Friday, December 3, 2010

Wilson and Nabokov

Nabokov’s letters to Edmund Wilson--published in the book Dear Bunny, Dear Volodya: The Nabokov-Wilson Letters, 1940- 1971--are wonderful to behold. They remind us of the genius of both men. In his American phase, Nabokov was busily translating, annotating, lecturing, analyzing, promoting, butterfly collecting, and writing. His work was prodigious. Although he was now writing in a second language, Nabokov wrote an enormous quantity of short stories, novels, poems, commentaries, letters, lectures, translations of Russian classics, and scientific treatises on butterflies and moths. Wilson, in addition to his work as an editor, was equally busy writing poetry, prose, history, translations, lectures, letters, and literary criticism. Together, the two opinionated men seemed to be capable of debating almost every aspect of global, or at least Western, literary culture.
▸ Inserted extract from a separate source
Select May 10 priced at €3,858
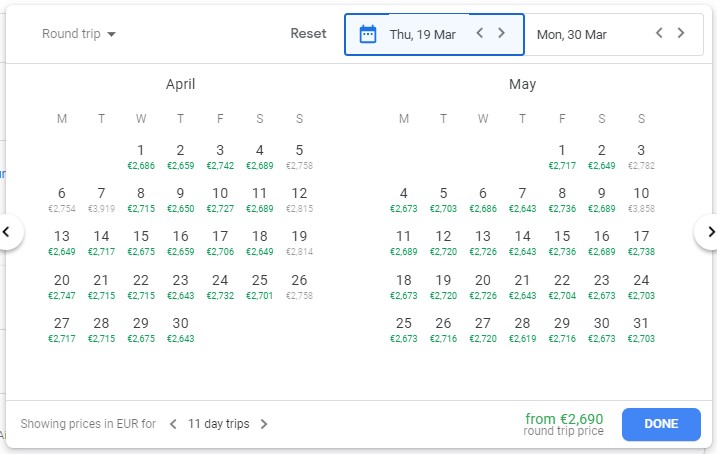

Their letters demonstrate that both men felt extremely comfortable with American, French, German, British, and Russian literary history. Wilson, literary editor of the New Yorker, sometime husband of Mary McCarthy, knew almost every major intellectual of the Atlantic seaboard, including the Caribbean. Not content with translating European modernism for an American public, he ventured directly into the Russian revolutionary project, producing his masterpiece, To the Finland Station, in the midst of dozens of other major and minor literary projects.
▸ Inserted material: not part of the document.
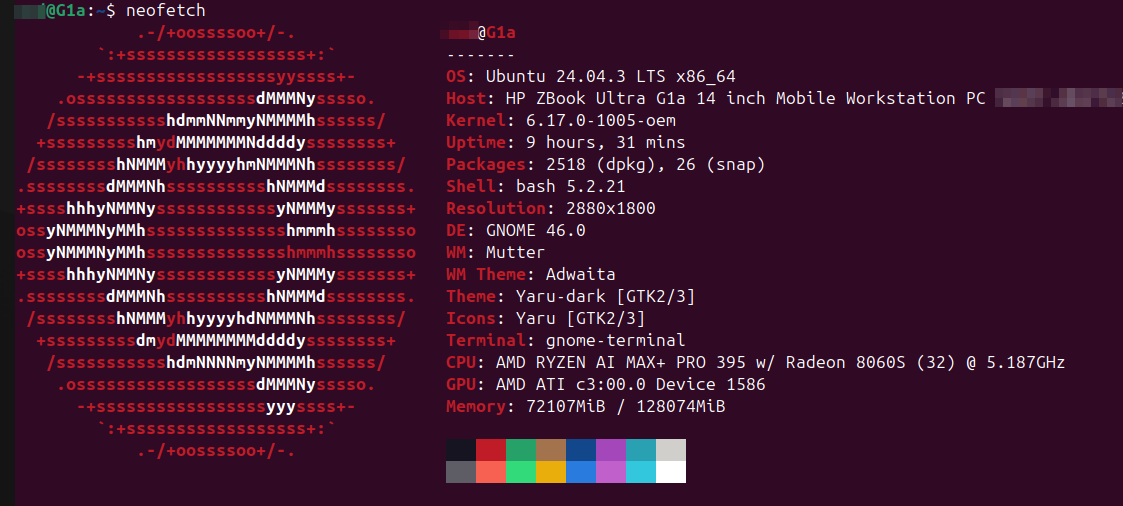Click the typed neofetch command
Screen dimensions: 1123x506
coord(166,11)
Perhaps the greatest compliment to Wilson, is the respect with which Nabokov addressed him in their letters. At first, Nabokov’s fondness for Wilson seems to be linked, at least in some small measure, with the concrete commercial favors Wilson did him throughout their long acquaintance. For instance, Wilson recommended Nabokov for university appointments, suggested him as a translator whenever the occasion arose, collaborated on projects with Nabokov, reviewed his books, provided him with literary introductions, critiqued his English, or made suggestions regarding Nabokov’s many literary contracts.

Over time, the balance of power shifted but Nabokov revealed his ongoing respect for Wilson by his continued intellectual engagement with the man, despite ideological differences. Neither man pulled his punches on the subject of political ideology. For Nabokov, Wilson fundamentally misread the Revolution, which had nothing to recommend it. According to Nabokov, whose father had once served as a high ranking official in the Provisional Government, the Bolsheviks had put an end not just to the reactionary aristocracy but also to a very vibrant and viable liberal political tradition that had included parliamentary democracy, a respect for dissenting opinions and human rights, and an independent judiciary.
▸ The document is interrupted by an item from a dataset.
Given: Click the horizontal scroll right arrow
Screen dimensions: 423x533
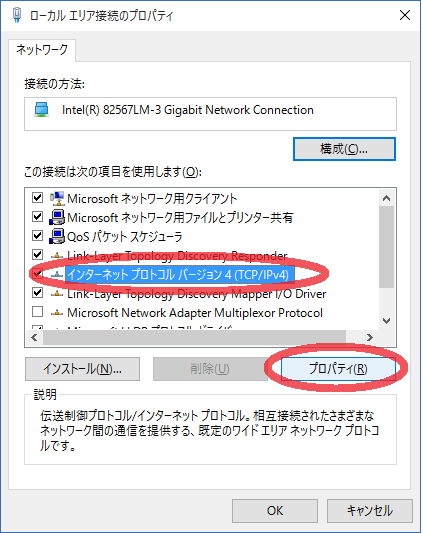Looking at the screenshot, I should 370,337.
Wilson agreed with Nabokov that Stalin was a tyrant, but did not agree with the proposition that Lenin’s original project was debased and despotic. Moreover, Wilson thought that Nabokov’s biased refusal to acknowledge the positive aspects of the revolutionary tradition in Europe led him to underrate the importance aspect of the social dimension of literature. I think perhaps that Wilson was on to something though Nabokov’s privileged position in today’s literary canon suggests that Wilson effectively lost both the historical and the literary debate with his Russian interlocutor.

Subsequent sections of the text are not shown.